If you can’t see the growing tips of the grass blades, or if the leaves cover more than a third of your lawn, you should mulch. A sudden cold snap may result in a massive leaf fall that you can leave for a couple of days until the yard is nearly covered, but don’t leave it any longer.
Don’t wait until it rains. Wet leaves don’t mow as easily and can clog collection systems.
How to Mulch Leaves Using a Lawn Mower
You can use a mower designed explicitly for mulching, which will simultaneously cut your grass, chop the fallen leaves into a fine mulch, and return the mulch to the soil. Or you can use a rotary mower, although you may have to make more than one pass.
If your lawnmower does not already have a curved mulching blade to churn the leaves into smaller bits, you can convert it. Buy a conversion kit from your local home improvement store or your mower’s manufacturer.
However, a mulching mower has curved, serrated mulching blades and baffling under the deck to circulate the shredded leaves (or grass clippings) several times so that it gets chopped finer.

INSTRUCTION 1 —
Answer these from the guide on mulching leaves:
(a) What portion of the lawn covered by leaves signals that it is time to mulch?
(b) What two problems do wet leaves cause?
(c) Where can a mulching conversion kit be bought?
INSTRUCTION 2 —
Please reproduce the guide on mulching leaves word for word, from "Don’t wait until" through "than one pass.".

DATA —
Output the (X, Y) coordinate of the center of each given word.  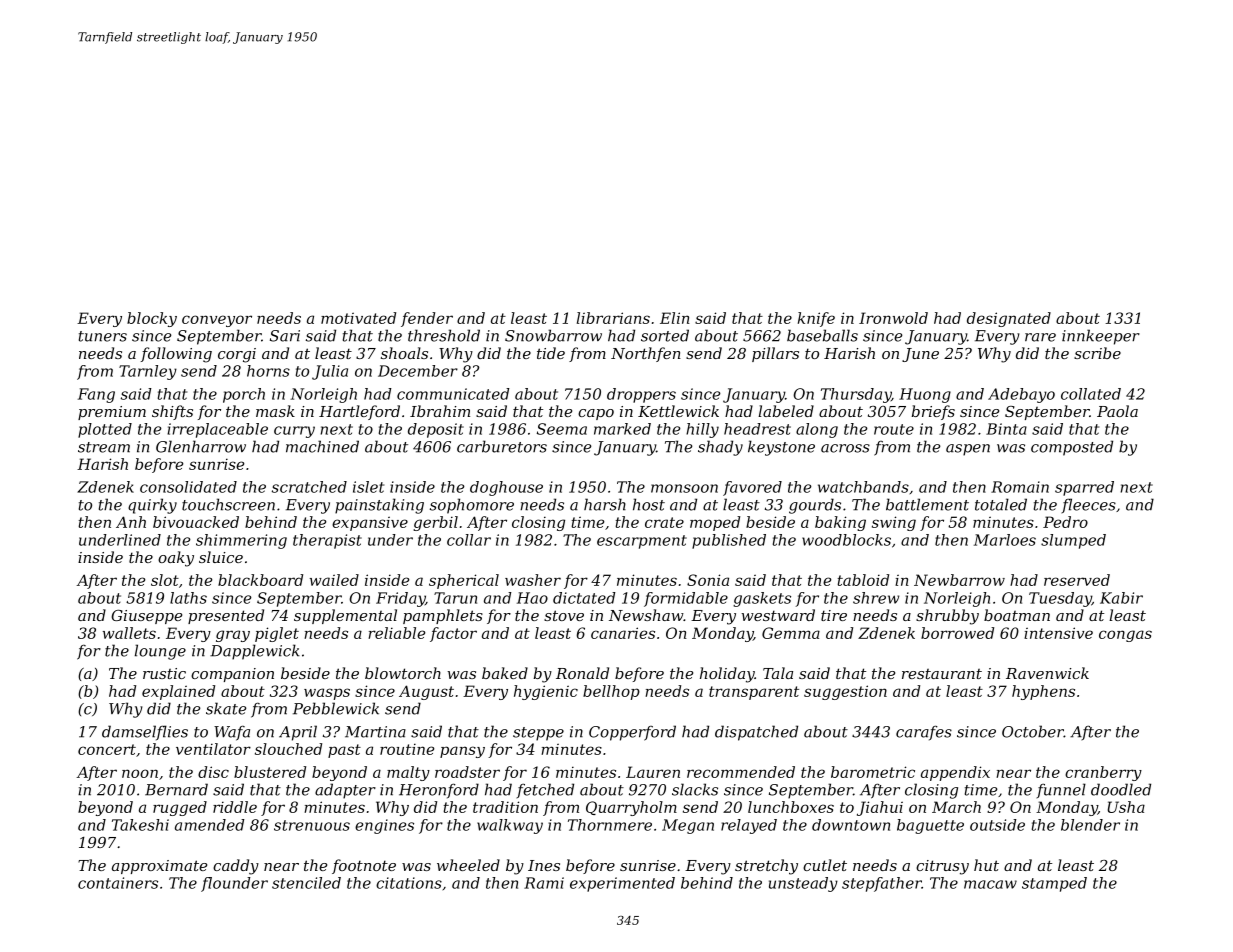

EXPECTED ANSWER 1 —
(a) More than a third of the lawn.
(b) They don't mow as easily and can clog collection systems.
(c) At a local home improvement store or from the mower's manufacturer.

EXPECTED ANSWER 2 —
Don’t wait until it rains. Wet leaves don’t mow as easily and can clog collection systems.
How to Mulch Leaves Using a Lawn Mower
You can use a mower designed explicitly for mulching, which will simultaneously cut your grass, chop the fallen leaves into a fine mulch, and return the mulch to the soil. Or you can use a rotary mower, although you may have to make more than one pass.